Eric looked over and saw a young man coming towards him. It…couldn’t be Tom. He didn’t really look anything like Tom, but it had to be him, because Eric could smell him–more strongly than earlier that day, even. It was a powerful sweetness, a musky innocence, young fruit just beginning to rot. Tom had been a wide receiver, all lean muscle, but not any more–now he was half a foot shorter, his body rounded out in all the sexy places: wide hips, soft belly and boytits, and a big round ass that you could just eat for days. What the fuck was he thinking? What the fuck was he doing? He threw the bottle to the side and snuffed out the cigar, trying to clear his head as Tom approached. “Boy, you need to get the fuck away from me, I don’t…think I can control myself…”
“But Daddy Greg said I needed to apologize, for how I spoke to you earlier. I didn’t mean to be so mean daddy, but I…I wasn’t feeling like myself. Daddy Greg, he spent all day with me, really teaching me what a boy I am, and I see now! I get it daddy, I get it. I thought I was the important one, but Daddy Greg was just using me before–but now, everyone gets to use me, because that’s what I fucking want. That’s what I was fucking meant for.”
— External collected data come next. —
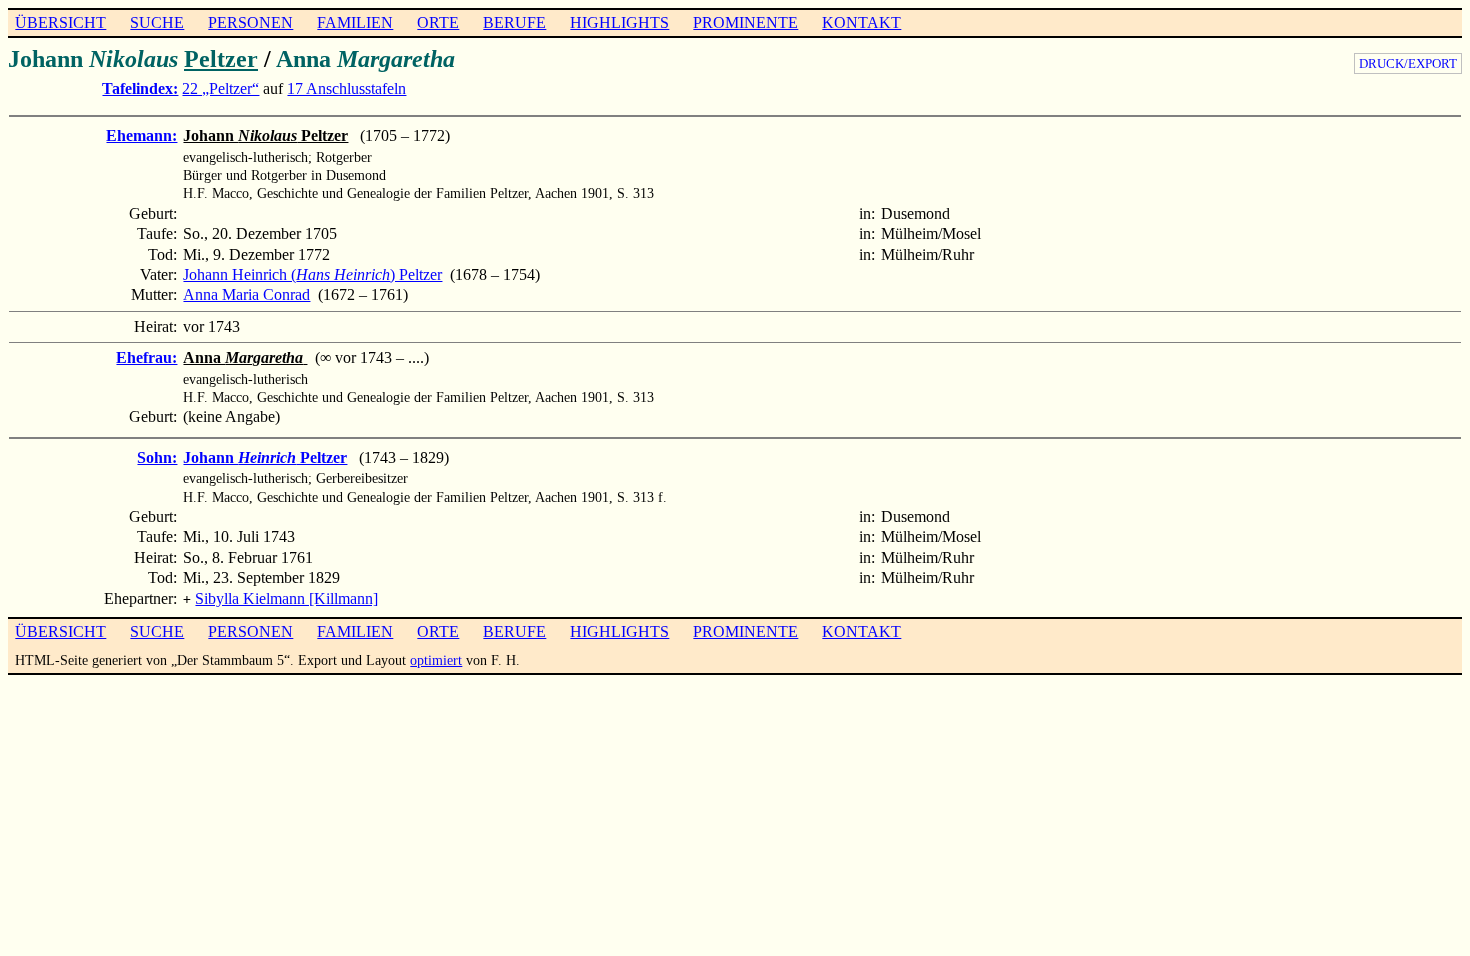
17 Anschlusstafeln (346, 88)
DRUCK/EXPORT (1408, 63)
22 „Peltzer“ (220, 88)
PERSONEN (250, 22)
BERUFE (514, 22)
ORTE (438, 22)
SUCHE (157, 22)
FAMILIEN (355, 22)
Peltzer (221, 59)
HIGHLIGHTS (619, 22)
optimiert (436, 660)
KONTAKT (861, 22)
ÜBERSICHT (60, 22)
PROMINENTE (745, 22)
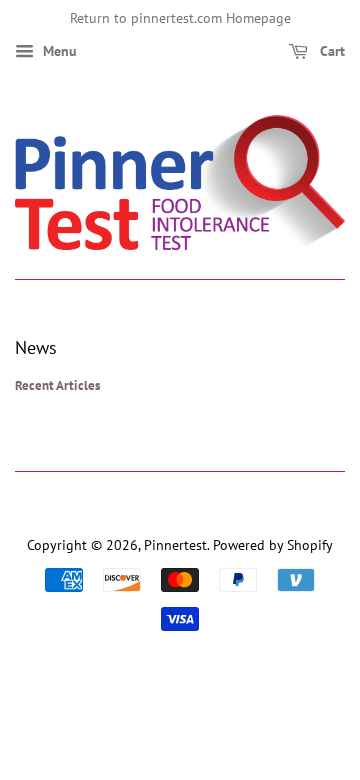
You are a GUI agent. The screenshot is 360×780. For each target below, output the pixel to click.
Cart (330, 51)
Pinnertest (175, 544)
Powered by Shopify (273, 544)
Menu (58, 51)
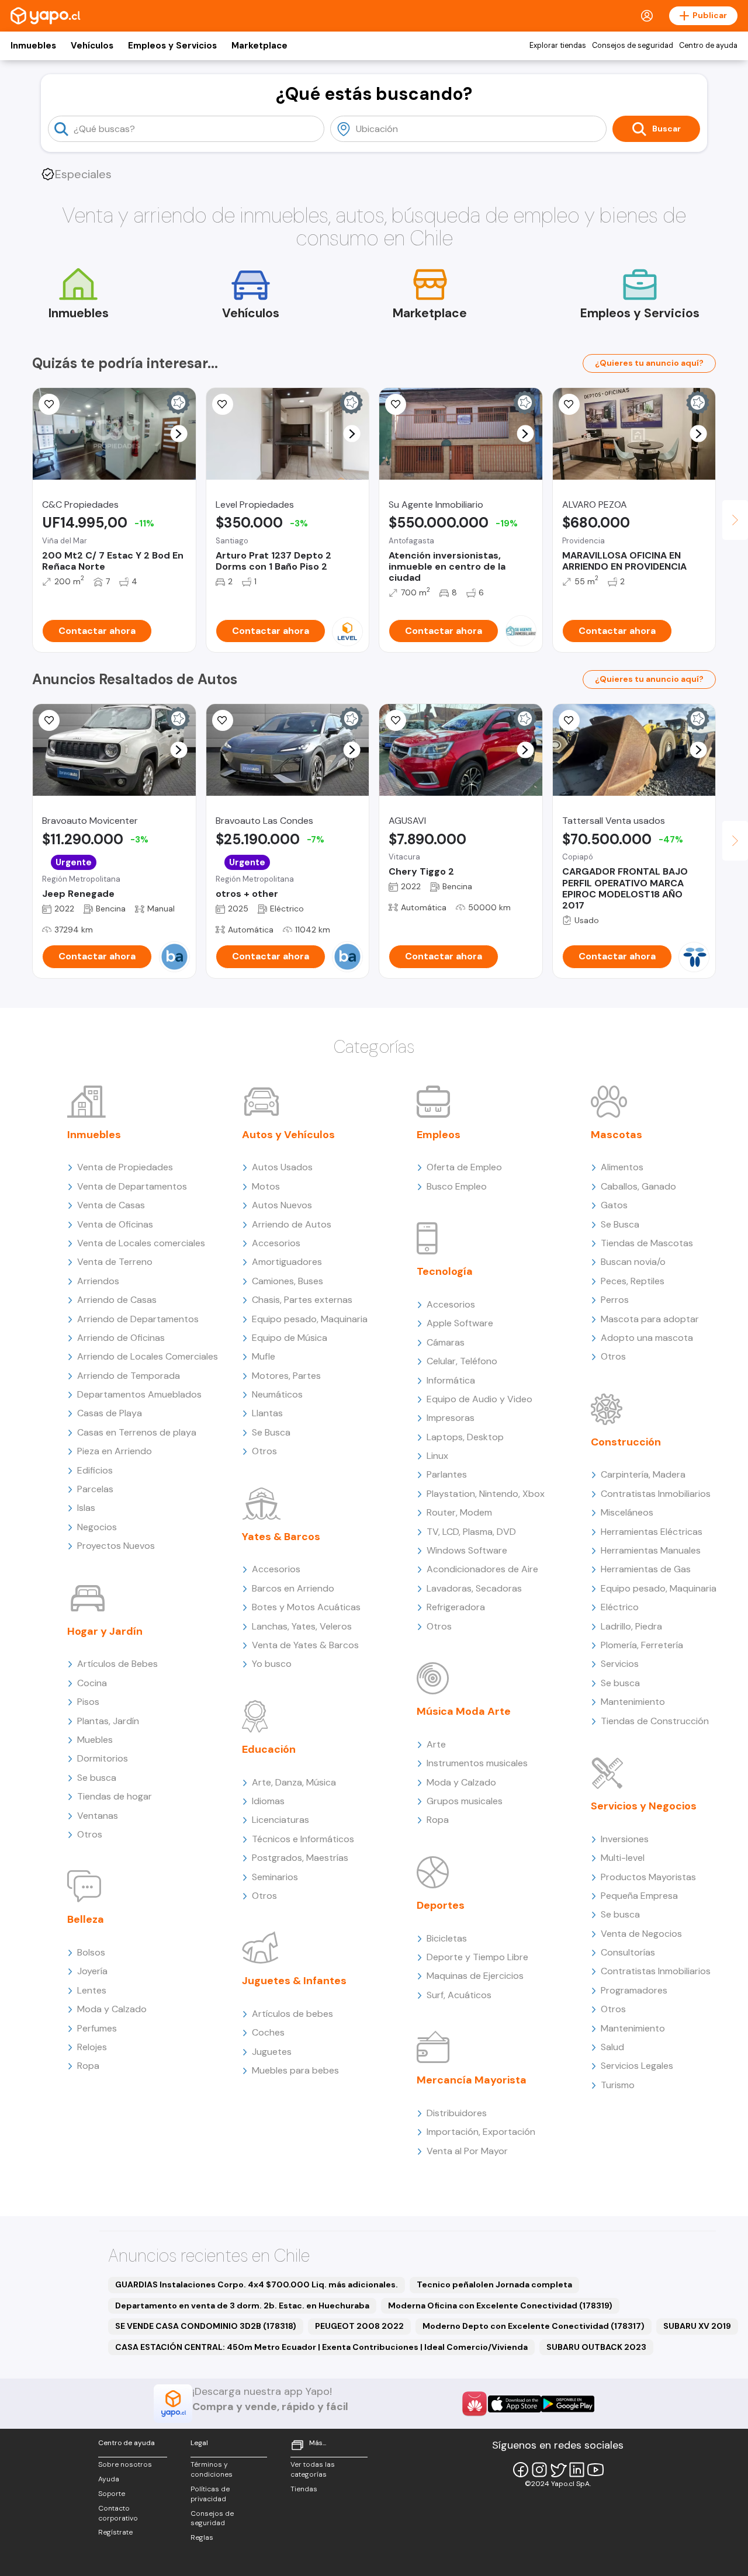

He came close, pressing his soft frame to Eric, who moaned and muttered, cock rock hard as the boy started stroking it, the scent of his filth and the boy’s sugar mixing, making him think of…of all the disgusting shit he could do to this little fuck, and how he’d love it, because that’s what boys did. They loved everything their daddy’s did to them, and everything was new to them, every time. But not…here. Not right here, in the open. Well, maybe…No! No, just…just a quick fuck, back in his dorm, and then the boy was gonna be out on his ass. “One apology fuck, and that’s it boy.”
They both knew he was lying, but they believed it for the moment, as Eric grabbed the boy’s hand and the booze with the other, before dragged him back towards his dorm, so the boy could properly apologize.